Monday, November 23, 2009

Education

Religious Texts Taken Down After Complaints

September 05, 2008 04:53 PM ET | Alison Go | Permanent Link | Print

Muslim students are crying foul after the University of Southern California's provost took down historical documents that call for Muslims to kill Jewish people from a student group's site, the Daily Trojan reports. The documents come from a collection of scriptures known as hadiths, the words of Muhammad not included in the Quran. These hadiths, which include thousands of noninflammatory principles, were posted in their entirety on the school's server as part of the defunct Muslim Student Association's website.

The provost said that "the passage cited is truly despicable.... We did some investigations and have ordered the passage to be removed." But the Muslim Student Union, the dominant Muslim student group at USC, accused the university of censorship, calling the take-down "unprecedented and unconscionable."

"We are outraged at the censorship of a complete religious and classic text without consulting us or any religious authority first," the group said in the statement. "The 'compendium' is now incomplete.
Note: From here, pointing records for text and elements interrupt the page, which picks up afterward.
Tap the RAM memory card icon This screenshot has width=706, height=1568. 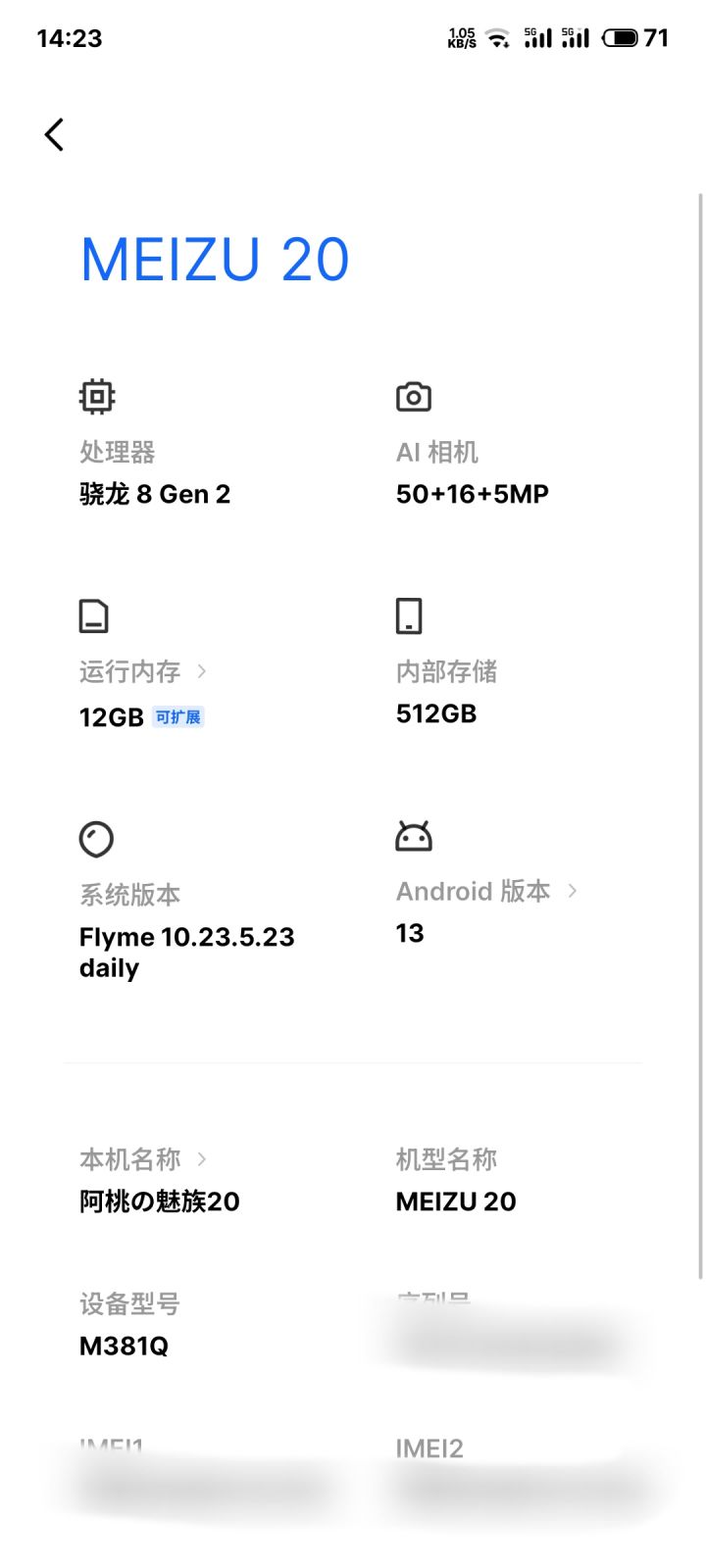94,616
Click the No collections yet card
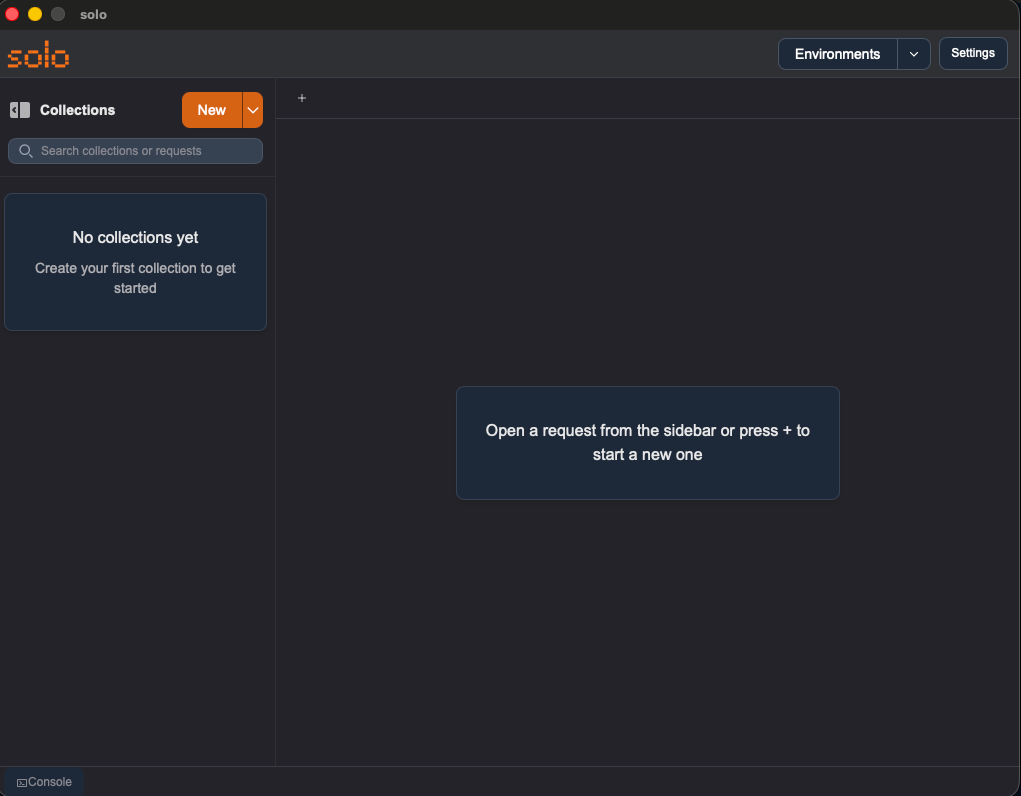This screenshot has width=1021, height=796. click(135, 262)
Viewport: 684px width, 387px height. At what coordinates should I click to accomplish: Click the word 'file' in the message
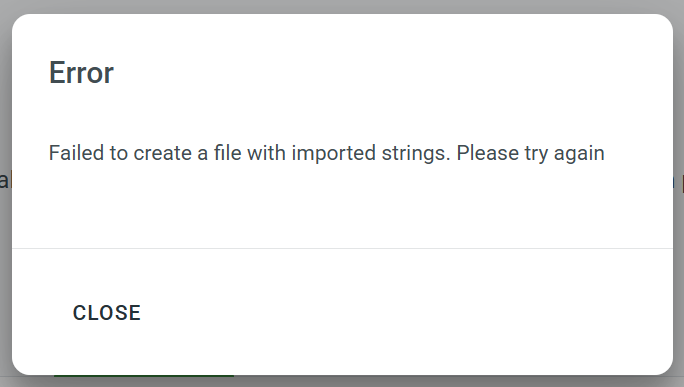point(227,153)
There are verses in many religious texts (be it the Torah or the New Testament) that when taken out of context can be taken as offensive."

Supporters of the move defend the provost's actions. "It may be part of the religious canon, but that doesn't make them less hateful," said David Horowitz, who has lobbied a number of schools to remove the "hadiths of hate," as he calls them, from their websites. Horowitz says this is the first he's heard of a university taking down documents after community members complained.